Loyer à Dakar, l’infernale spirale

par pierre Dieme

Se loger dans la capitale est devenu un casse-tête pour les jeunes familles qui cherchent à fonder leur cocon. Malgré les ajustements législatifs, le mal persiste. Comment en est-on arrivé là ? Enquête autour d’un phénomène aux multiples soubassements

Se loger à Dakar est devenu un casse-tête pour les jeunes familles qui cherchent à fonder leur cocon. Comment en est-on arrivé là ? La question est sur toutes les lèvres. La culpabilité, en bonne patate chaude se passe entre les mains des acteurs : bailleurs, agences, courtiers … et même locataires. Chacun cherche à se donner bonne conscience et incriminer l’autre. Malgré les ajustements législatifs, le mal persiste.

Une loi sur le loyer, sept ans après…

En 2014, le président de la République mettait fin à plus d’une décennie marquée par la hausse du prix du loyer. L’Assemblée nationale avait voté la loi portant sur la baisse des loyers n’ayant pas été calculés suivant la surface corrigée. La loi sur la baisse des loyers énonce que « les prix des loyers des beaux à usage d’habitation, à l’exclusion de ceux dont la fixation a été obtenue suivant la méthode de la surface corrigée, sont baissés. La baisse des loyers s’applique en fonction des tranches établies comme suit : une baisse de 29% pour les loyers inférieurs à 150 000 FCFA, 14% pour ceux compris entre 150 000 F CFA et 500 000 FCFA et 4% pour ceux supérieurs à 500 000 FCFA ».

Cette loi, promulguée par le Chef de l’Etat, est entrée en vigueur après sa publication au Journal Officiel daté du 22 janvier 2014. L’intention manifeste du Président sénégalais s’est heurtée à la ruse de certains propriétaires.

Tripatouiller la loi pour augmenter à nouveau

Une hausse considérable s’est déclarée sur beaucoup de maisons en location depuis 2014, année d’adoption de la loi sur la baisse. Ceci a été l’œuvre de bailleurs qui ont décidé d’interpréter la loi.

L’article premier de la loi dispose : « A compter de l’entrée en vigueur de la présente loi, les prix des loyers des baux à usage d’habitation, à l’exclusion de ceux dont la fixation a été obtenue suivant la méthode de la surface corrigée, sont baissés… »

Tous les loyers qui n’étaient pas établis selon le calcul de la surface corrigée devraient à présent être soumis à la loi. Il s’agissait de baux à usage d’habitation en cours.

Des propriétaires ont certes acceptés et ont diminué, une autre catégorie a décidé de réévaluer leurs maisons sur la base de la surface corrigée et donc de fixer le loyer sur cette base. Ce qui a rendu cher car la majeure partie se basait sur les prix qui se pratiquait.

Données fournies:
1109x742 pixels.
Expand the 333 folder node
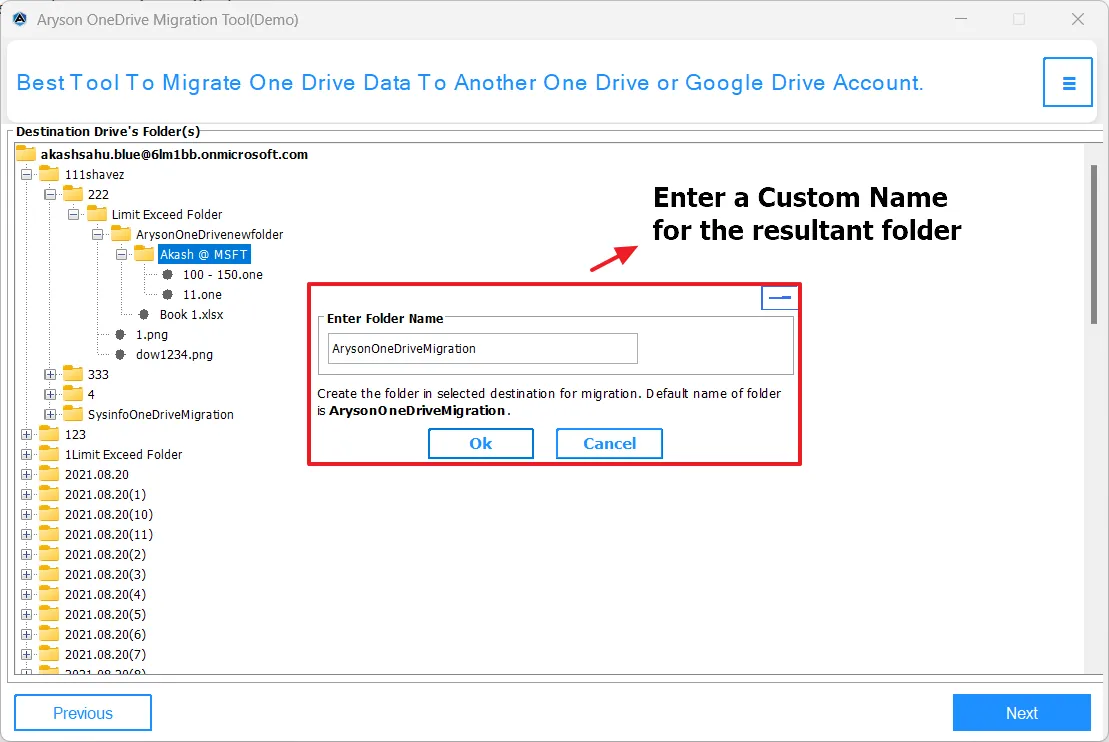pyautogui.click(x=51, y=374)
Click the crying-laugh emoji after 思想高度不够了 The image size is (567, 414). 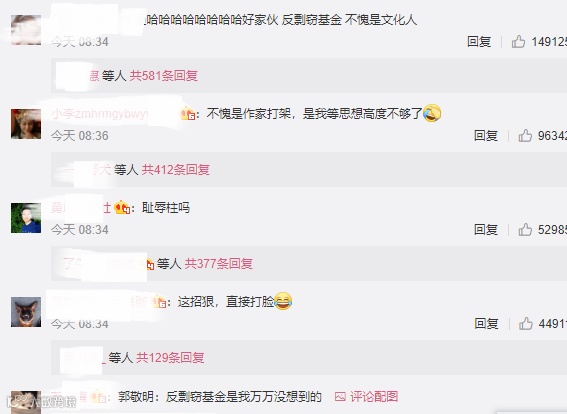432,113
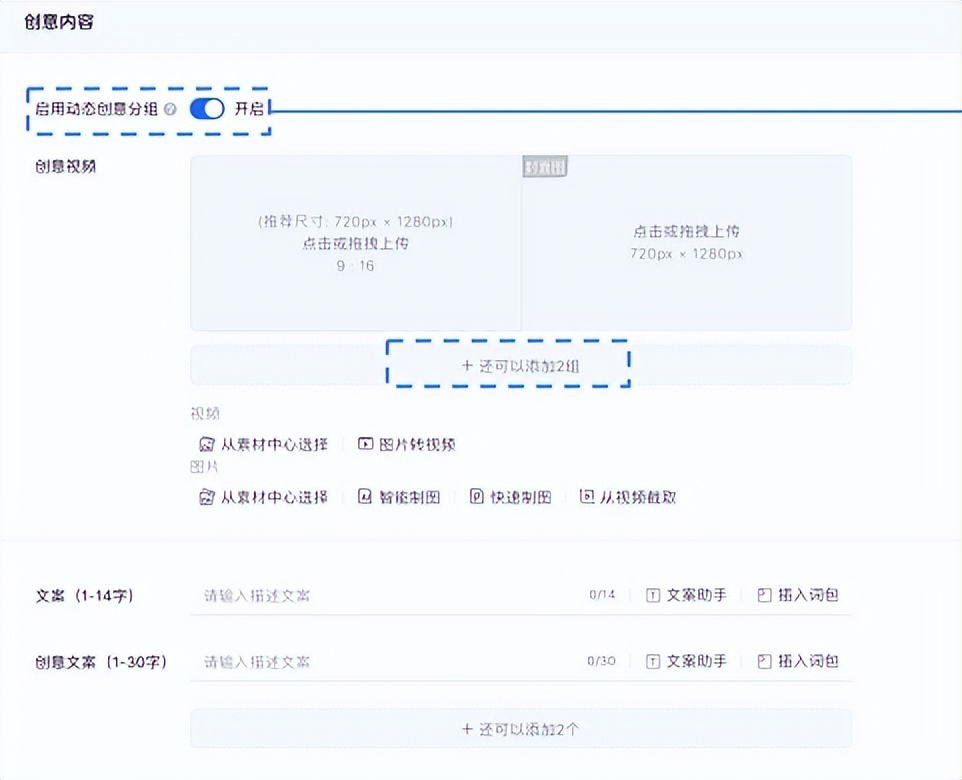Click the 9:16 video upload area
The width and height of the screenshot is (962, 780).
[x=355, y=242]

Consigne: Modifiez le passage du texte sur les loyers à Dakar allant de « Une hausse considérable » jusqu'à « qui se pratiquait. » inclus, en remplaçant « surface corrigée » par « superficie corrigée ».

Réponse:
Une hausse considérable s’est déclarée sur beaucoup de maisons en location depuis 2014, année d’adoption de la loi sur la baisse. Ceci a été l’œuvre de bailleurs qui ont décidé d’interpréter la loi.

L’article premier de la loi dispose : « A compter de l’entrée en vigueur de la présente loi, les prix des loyers des baux à usage d’habitation, à l’exclusion de ceux dont la fixation a été obtenue suivant la méthode de la superficie corrigée, sont baissés… »

Tous les loyers qui n’étaient pas établis selon le calcul de la superficie corrigée devraient à présent être soumis à la loi. Il s’agissait de baux à usage d’habitation en cours.

Des propriétaires ont certes acceptés et ont diminué, une autre catégorie a décidé de réévaluer leurs maisons sur la base de la superficie corrigée et donc de fixer le loyer sur cette base. Ce qui a rendu cher car la majeure partie se basait sur les prix qui se pratiquait.